Crybaby Congressman Comes for Alexandria Ocasio-Cortez in Bizarre Interview
Seth Moulton, a centrist Democrat who has been attempting and seemingly failing to mount a challenge to Nancy Pelosi’s presumed speakership, had a big wet cry in public today. He went on the radio and was all, “waaah, waaaah, the lady hurt my feelings,” the lady in this case being Alexandria Ocasio-Cortez for making a tweet.
According to WGBH News:
In an interview with Boston Public Radio Friday, Moulton, who identifies himself as a progressive Democrat, called Cortez’s tweet “offensive,” and not just to him, but to legislators like California Democrat and Vice Chair of the House Democratic Caucus Linda Sanchez, who called for a change in House leadership last fall.
“It’s offensive because [Sanchez] is in the progressive caucus, she is not to the right of Nancy Pelosi, and it’s also offensive because she’s a woman,” Moulton said.
What’s Seth so salty about? This tweet:
First of all, Seth, feelings hurt much? Knickers in a twist much?
It really is disgraceful for a man to shield his attempts to oust Pelosi—for which he himself has been accused of sexism, which is surely not undue—by implying that Ocasio-Cortez, who is actually a woman, is the real sexist, for implicitly criticizing another woman. (As you can see above, she didn’t mention Sanchez at all.) Apparently, implying that any female Democrat could be to the right of Nancy Pelosi is now sexist. Nothing in Ocasio-Cortez’s tweet refers to Sanchez specifically or to women at all. There are no sexist tropes in there. Moulton is just employing the most cynical defense possible.

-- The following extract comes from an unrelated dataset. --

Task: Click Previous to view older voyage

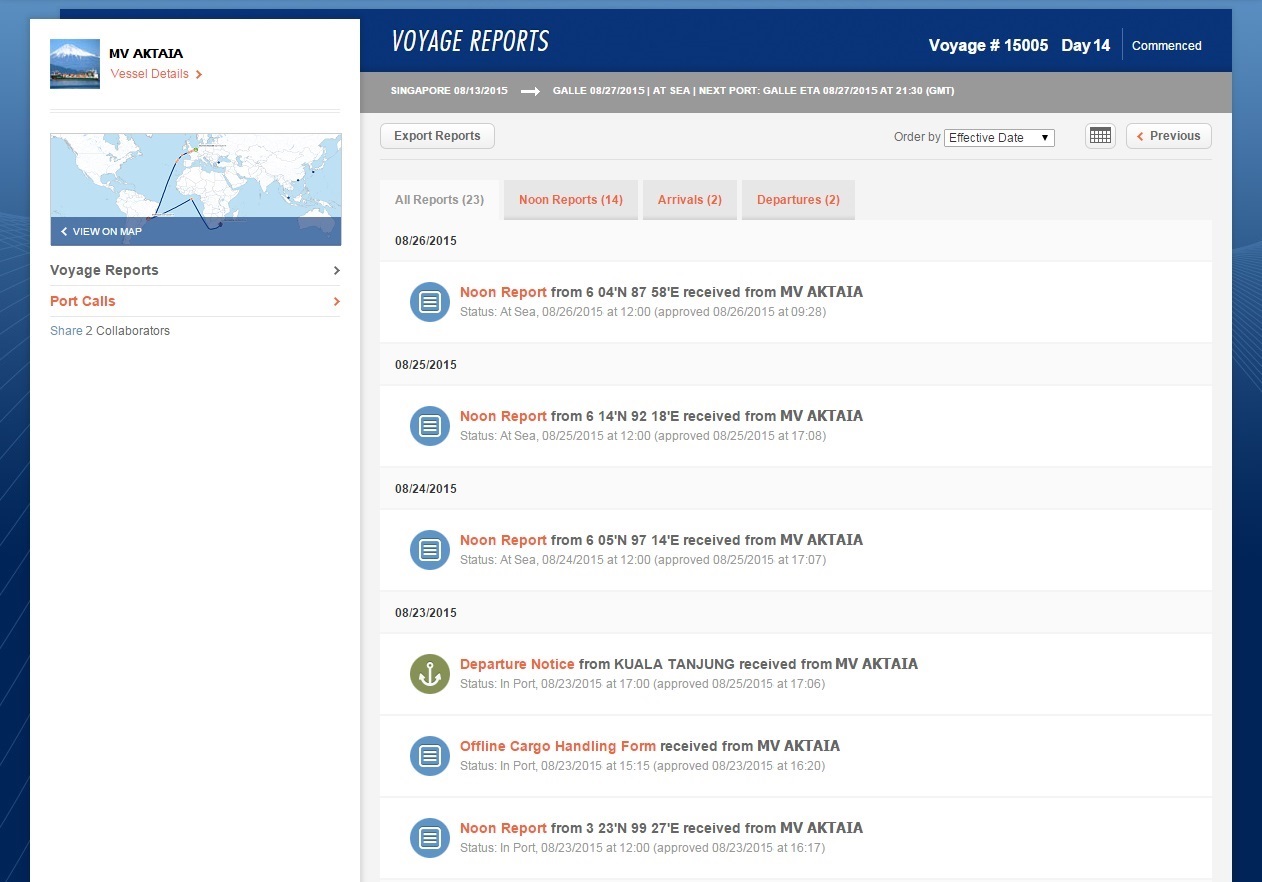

In the same interview, the congressman also bizarrely glossed over what happened with potential Pelosi challenger Rep. Marcia Fudge. “We came very close with Marcia Fudge,” he says, but “she had a personal tragedy back home over the weekend when she was home deciding whether or not to take the plunge.” When the interviewer expressed concern and asked about what happened, Moulton offered this deeply odd account of Fudge writing a letter of support in 2015 for a Cleveland judge convicted of domestic violence who this month was arrested in connection with his wife’s murder (emphasis added):
Well, what actually happened is that, it was very very tragic in a political sense. The existing leadership put out some opposition research against her. But what happened was a judge whom she and about 40 other people had supported in a letter at one point, killed his wife, and not only is this just a terrible tragic period, but before she signed this letter she actually gotten to know them because she thought it was a responsible thing to do, and so it was incredibly personal to her. Of course she had no control over it, but Team Pelosi was trying to blame her for it, and it was not just an insidious political attack, it really I think affected her personally, and I think that’s a big part of why she decided not to run. But you know sometimes these things happen, and it’s just bad timing, and I think she would have been an amazing speaker, but ultimately the timing wasn’t right, so she didn’t step up.
I would suggest, in the future, when discussing the brutal murder of a woman (particularly moments after accusing another woman of sexism), not to describe it as a “political tragedy.” Weird shit, Seth.